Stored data
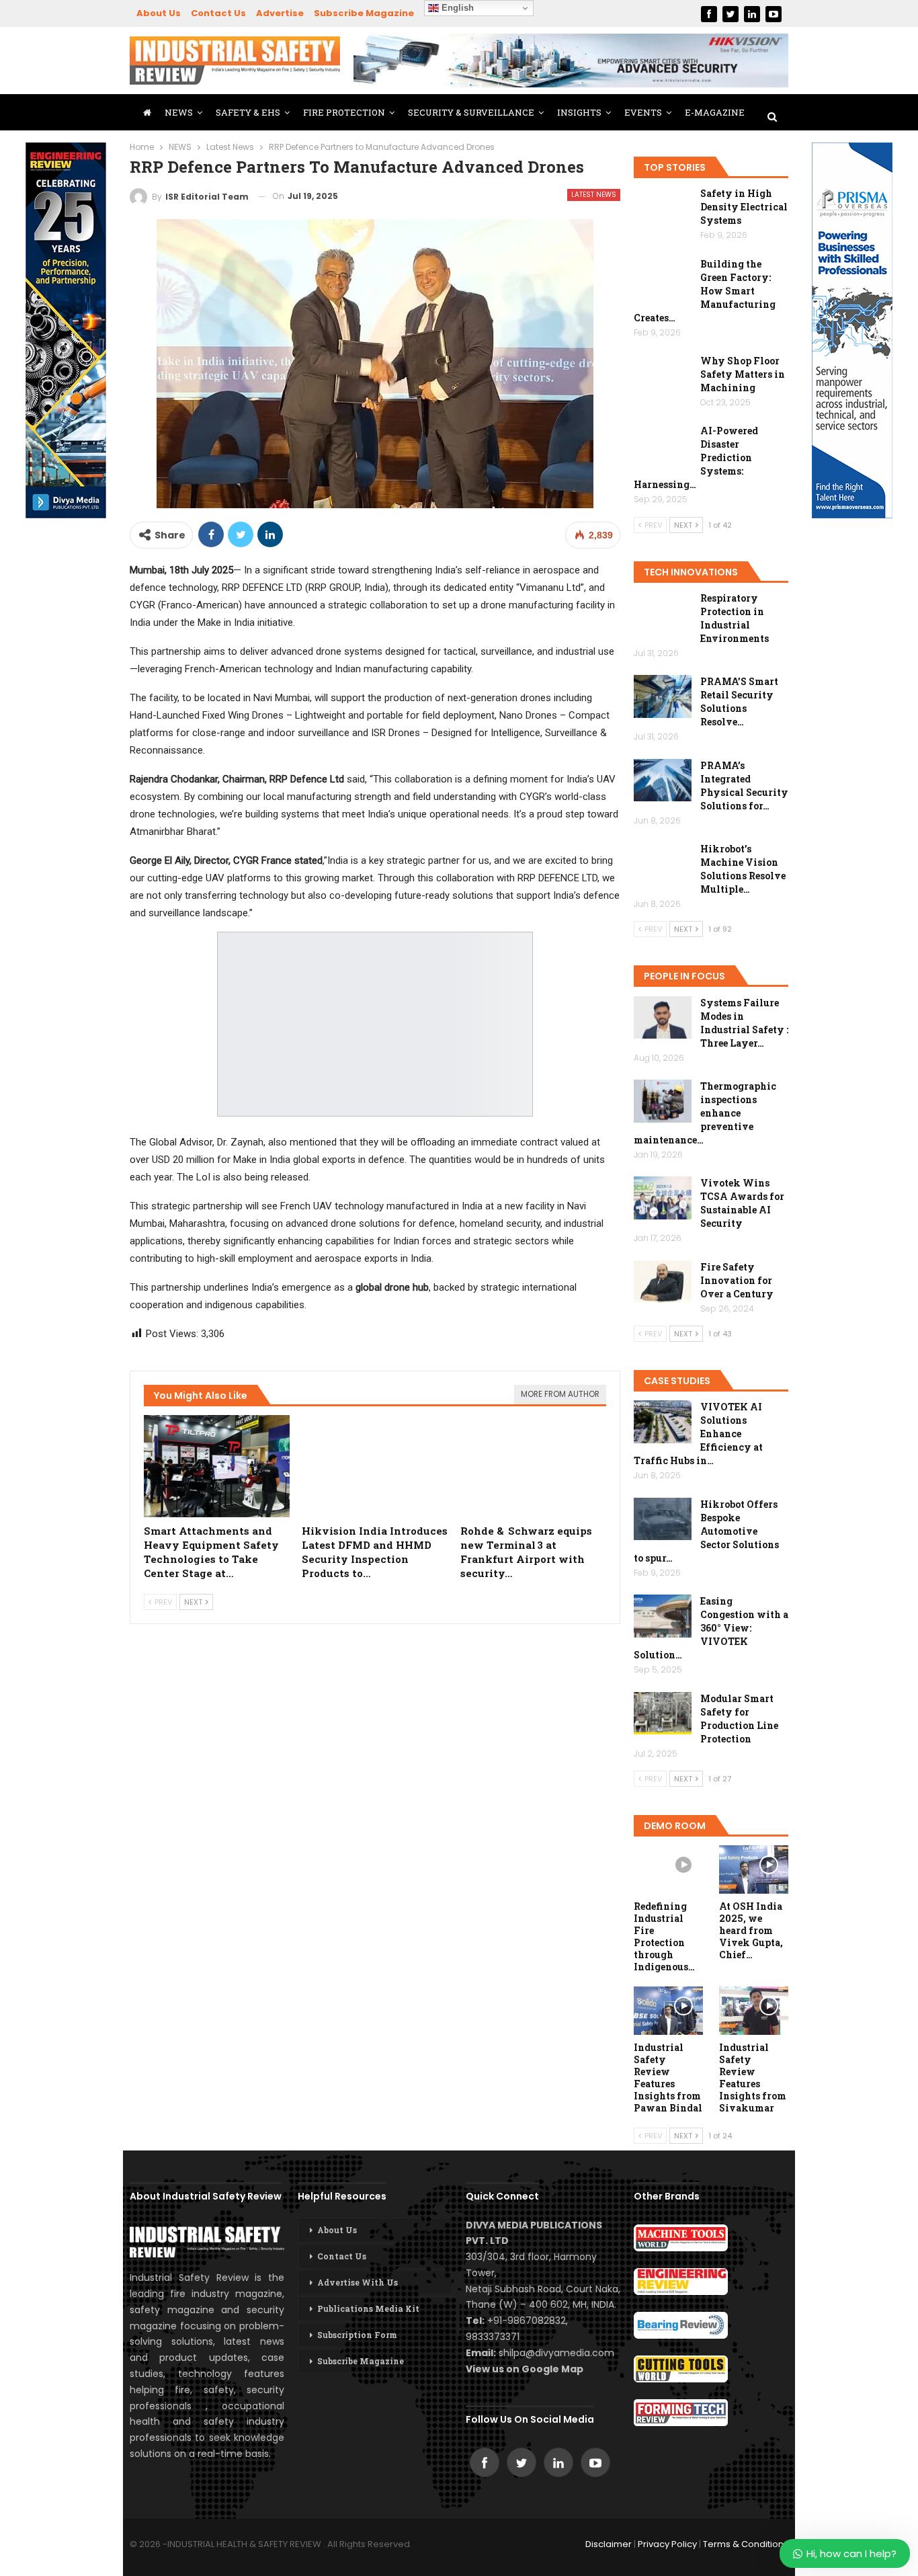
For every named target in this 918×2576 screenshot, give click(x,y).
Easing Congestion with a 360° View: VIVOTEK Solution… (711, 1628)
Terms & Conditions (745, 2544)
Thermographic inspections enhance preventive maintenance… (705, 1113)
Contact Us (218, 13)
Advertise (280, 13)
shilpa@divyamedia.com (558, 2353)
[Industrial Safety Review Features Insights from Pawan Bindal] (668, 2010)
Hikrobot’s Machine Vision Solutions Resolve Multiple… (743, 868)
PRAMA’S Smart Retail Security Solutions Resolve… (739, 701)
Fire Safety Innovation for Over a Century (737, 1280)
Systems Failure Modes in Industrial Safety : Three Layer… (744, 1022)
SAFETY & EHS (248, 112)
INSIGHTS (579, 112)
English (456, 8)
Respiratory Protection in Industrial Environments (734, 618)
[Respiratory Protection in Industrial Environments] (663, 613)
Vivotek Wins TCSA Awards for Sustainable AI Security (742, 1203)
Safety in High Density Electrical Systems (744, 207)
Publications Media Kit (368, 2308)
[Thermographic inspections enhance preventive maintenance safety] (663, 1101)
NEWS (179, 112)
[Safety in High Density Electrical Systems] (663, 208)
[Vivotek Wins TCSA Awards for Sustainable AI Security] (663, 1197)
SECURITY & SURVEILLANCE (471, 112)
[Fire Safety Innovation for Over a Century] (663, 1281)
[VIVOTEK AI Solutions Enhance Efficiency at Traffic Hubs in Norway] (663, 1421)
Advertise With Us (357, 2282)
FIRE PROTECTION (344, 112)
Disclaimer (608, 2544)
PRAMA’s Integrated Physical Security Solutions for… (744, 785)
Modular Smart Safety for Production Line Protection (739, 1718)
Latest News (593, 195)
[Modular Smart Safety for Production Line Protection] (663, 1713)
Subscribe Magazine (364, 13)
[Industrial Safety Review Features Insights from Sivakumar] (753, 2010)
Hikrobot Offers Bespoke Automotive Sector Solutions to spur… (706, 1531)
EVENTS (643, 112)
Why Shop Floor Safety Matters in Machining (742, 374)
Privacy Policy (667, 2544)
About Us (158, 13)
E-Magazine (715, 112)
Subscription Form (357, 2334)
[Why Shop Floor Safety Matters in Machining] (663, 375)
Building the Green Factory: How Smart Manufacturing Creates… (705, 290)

> _Task prompt_
Without the pictures, restate each entry exactly.

> _Exercise answer_
For every named target in this 918×2576 screenshot, give click(x,y).
Easing Congestion with a 360° View: VIVOTEK Solution… (711, 1628)
Terms & Conditions (745, 2544)
Thermographic inspections enhance preventive maintenance… (705, 1113)
Contact Us (218, 13)
Advertise (280, 13)
shilpa@divyamedia.com (558, 2353)
[Industrial Safety Review Features Insights from Pawan Bindal] (668, 2010)
Hikrobot’s Machine Vision Solutions Resolve Multiple… (743, 868)
PRAMA’S Smart Retail Security Solutions Resolve… (739, 701)
Fire Safety Innovation for Over a Century (737, 1280)
Systems Failure Modes in Industrial Safety : Three Layer… (744, 1022)
SAFETY & EHS (248, 112)
INSIGHTS (579, 112)
English (456, 8)
Respiratory Protection in Industrial Environments (734, 618)
[Respiratory Protection in Industrial Environments] (663, 613)
Vivotek Wins TCSA Awards for Sustainable AI Security (742, 1203)
Safety in High Density Electrical Systems (744, 207)
Publications Media Kit (368, 2308)
[Thermographic inspections enhance preventive maintenance safety] (663, 1101)
NEWS (179, 112)
[Safety in High Density Electrical Systems] (663, 208)
[Vivotek Wins TCSA Awards for Sustainable AI Security] (663, 1197)
SECURITY & SURVEILLANCE (471, 112)
[Fire Safety Innovation for Over a Century] (663, 1281)
[VIVOTEK AI Solutions Enhance Efficiency at Traffic Hubs in Norway] (663, 1421)
Advertise With Us (357, 2282)
FIRE PROTECTION (344, 112)
Disclaimer (608, 2544)
PRAMA’s Integrated Physical Security Solutions for… (744, 785)
Modular Smart Safety for Production Line Protection (739, 1718)
Latest News (593, 195)
[Modular Smart Safety for Production Line Protection] (663, 1713)
Subscribe Magazine (364, 13)
[Industrial Safety Review Features Insights from Sivakumar] (753, 2010)
Hikrobot Offers Bespoke Automotive Sector Solutions to spur… (706, 1531)
EVENTS (643, 112)
Why Shop Floor Safety Matters in Machining (742, 374)
Privacy Policy (667, 2544)
About Us (158, 13)
E-Magazine (715, 112)
Subscription Form (357, 2334)
[Why Shop Floor Safety Matters in Machining] (663, 375)
Building the Green Factory: How Smart Manufacturing Creates… (705, 290)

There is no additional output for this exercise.